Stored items
== == ==

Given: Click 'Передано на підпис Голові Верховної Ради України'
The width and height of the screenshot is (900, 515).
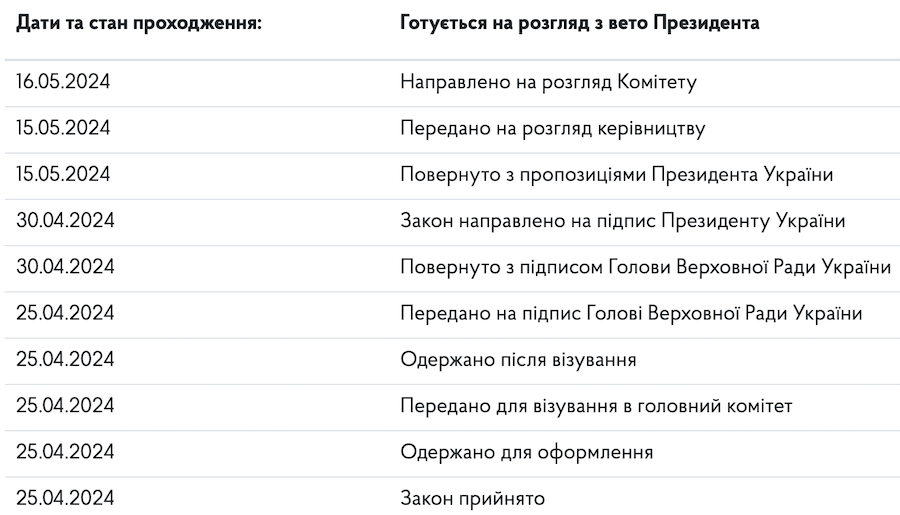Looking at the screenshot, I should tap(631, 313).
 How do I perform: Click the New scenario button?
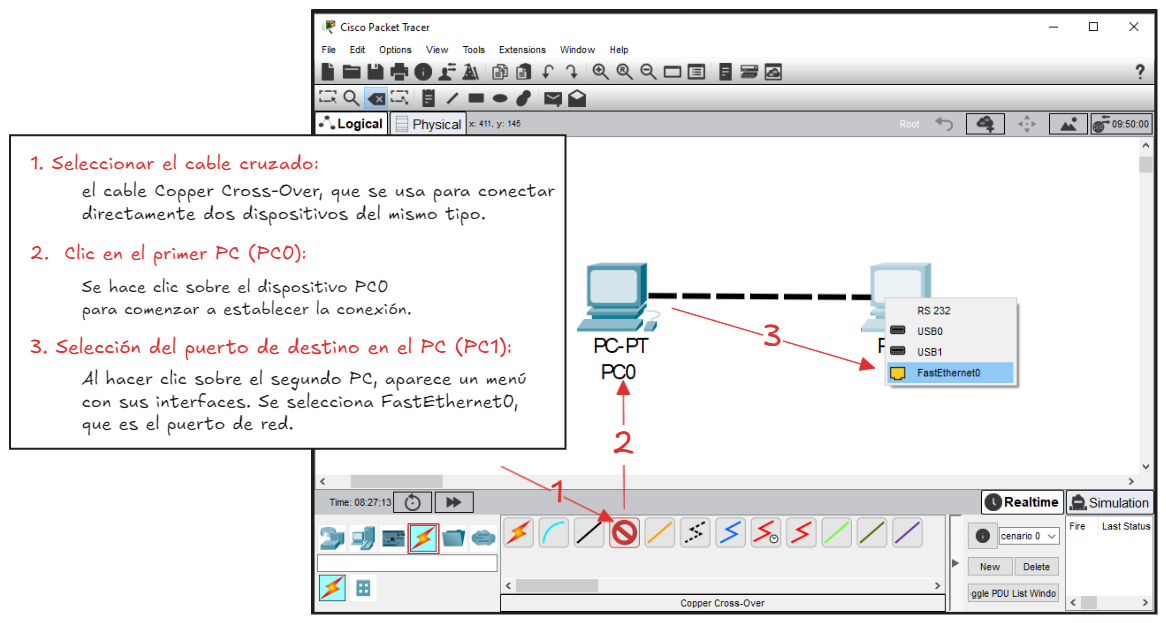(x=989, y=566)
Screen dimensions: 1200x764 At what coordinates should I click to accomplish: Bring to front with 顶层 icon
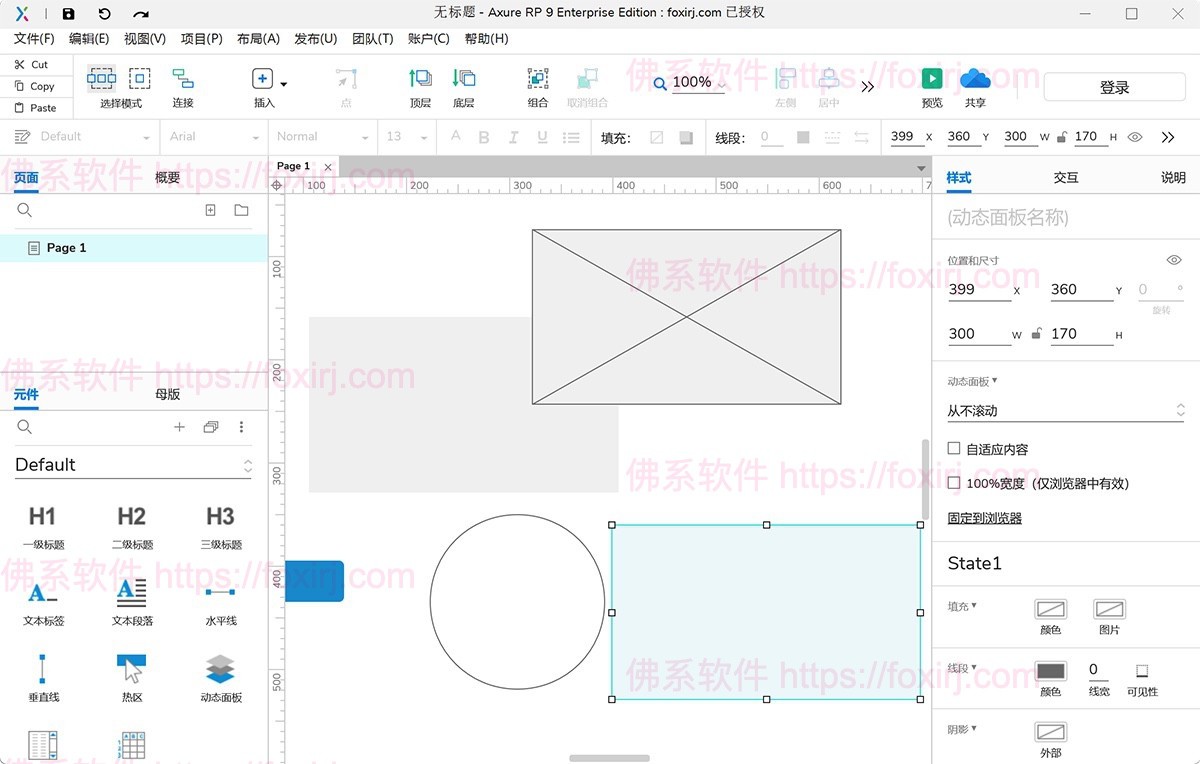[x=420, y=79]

== == ==

### INSTRUCTIONS FOR THE TASK
Find the line that contains "The width and", then write out that line and every line after it through the end of the records, exactly. Leave the pictures out.

### EXERCISE RESPONSE
The width and height of the screenshot is (900, 515).
Looking at the screenshot, I should tap(631, 313).
 How do I perform: Click the New scenario button?
(x=989, y=566)
Screen dimensions: 1200x764 At what coordinates should I click to accomplish: Bring to front with 顶层 icon
[x=420, y=79]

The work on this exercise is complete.